It takes a lot of discipline to take one day off per week. But I’ve found that when I do this, I’m more productive during the other six days.
Besides taking one day off per week, it can also be helpful to take a longer amount of time for a personal retreat. For over ten years now I have made it a goal to take time twice per year to go on a silent retreat for a few days. My frequency has declined as I’ve become more focussed on productivity. I need to schedule another retreat.
Retreats have a lot of benefits. Airbnb software engineer Haseeb Qureshi recently spent 5 days in silent meditation at a retreat center. He came out of that time with a personal manifesto that helped clarify the purpose of his productivity.
“I return from my vow of silence with unexpected clarity.” — Haseeb Qureshi
While I have never returned from my retreats with a personal manifesto, they have often led to greater peace and a clarification of purpose. I have found that unplugging from technology and sitting in quietness (and, in my case, prayer) allows me to refocus on what my life’s priorities truly are.
Books have often helped guide me when my life has gotten off-kilter.
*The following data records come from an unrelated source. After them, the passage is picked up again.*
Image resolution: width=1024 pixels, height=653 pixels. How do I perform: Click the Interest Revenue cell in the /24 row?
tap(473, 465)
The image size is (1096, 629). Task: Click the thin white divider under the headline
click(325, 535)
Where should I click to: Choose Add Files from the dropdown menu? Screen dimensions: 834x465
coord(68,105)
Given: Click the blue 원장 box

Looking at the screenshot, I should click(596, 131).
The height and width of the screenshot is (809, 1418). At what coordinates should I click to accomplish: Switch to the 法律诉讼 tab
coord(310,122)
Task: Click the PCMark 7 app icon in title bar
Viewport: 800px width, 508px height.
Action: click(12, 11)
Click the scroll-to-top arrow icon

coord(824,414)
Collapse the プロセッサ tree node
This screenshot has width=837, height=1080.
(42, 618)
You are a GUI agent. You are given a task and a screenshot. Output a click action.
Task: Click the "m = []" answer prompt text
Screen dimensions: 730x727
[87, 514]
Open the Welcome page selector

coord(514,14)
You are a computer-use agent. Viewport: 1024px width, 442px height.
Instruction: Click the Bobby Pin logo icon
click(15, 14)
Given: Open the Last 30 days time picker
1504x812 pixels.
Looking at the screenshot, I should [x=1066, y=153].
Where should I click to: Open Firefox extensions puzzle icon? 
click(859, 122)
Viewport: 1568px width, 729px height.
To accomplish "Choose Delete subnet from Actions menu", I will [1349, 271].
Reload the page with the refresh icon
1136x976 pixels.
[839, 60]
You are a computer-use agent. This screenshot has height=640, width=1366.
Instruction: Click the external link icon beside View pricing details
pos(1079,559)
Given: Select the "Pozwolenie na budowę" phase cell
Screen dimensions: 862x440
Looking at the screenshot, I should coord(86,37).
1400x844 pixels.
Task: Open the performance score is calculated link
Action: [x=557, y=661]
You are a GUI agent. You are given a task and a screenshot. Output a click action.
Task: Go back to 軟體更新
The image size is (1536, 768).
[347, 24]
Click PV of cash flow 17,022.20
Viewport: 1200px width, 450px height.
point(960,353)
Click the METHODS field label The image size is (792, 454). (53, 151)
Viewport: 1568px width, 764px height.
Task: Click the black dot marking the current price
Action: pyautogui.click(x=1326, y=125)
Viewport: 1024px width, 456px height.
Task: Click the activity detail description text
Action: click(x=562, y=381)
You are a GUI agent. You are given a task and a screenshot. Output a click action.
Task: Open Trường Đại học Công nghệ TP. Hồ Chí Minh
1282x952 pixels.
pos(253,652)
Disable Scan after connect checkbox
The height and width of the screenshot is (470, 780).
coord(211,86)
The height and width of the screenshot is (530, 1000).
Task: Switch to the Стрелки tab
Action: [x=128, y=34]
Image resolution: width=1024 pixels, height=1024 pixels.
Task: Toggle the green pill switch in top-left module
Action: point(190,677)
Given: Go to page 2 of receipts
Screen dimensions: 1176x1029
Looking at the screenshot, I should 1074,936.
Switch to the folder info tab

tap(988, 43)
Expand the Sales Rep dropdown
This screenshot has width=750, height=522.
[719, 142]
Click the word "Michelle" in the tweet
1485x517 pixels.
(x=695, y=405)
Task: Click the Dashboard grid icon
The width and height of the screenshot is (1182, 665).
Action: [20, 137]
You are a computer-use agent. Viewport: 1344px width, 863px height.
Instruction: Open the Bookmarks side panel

There are two books that I think are very helpful in getting the right life balance when it comes to productivity. Those books are First Things First by Stephen Covey and What’s Best Next by Matt Pearman. Both books can help you think through your priorities and make sure you are not just efficient but effective. I would highly recommend you read one or both of these books.
Productivity is a good thing. However, it’s important to make sure that what you are doing truly aligns with your core goals and values.
If you find yourself falling into the trap of producing for the wrong reasons — or towards goals that you don’t care about — it’s important to take a step back and think through what you’re doing.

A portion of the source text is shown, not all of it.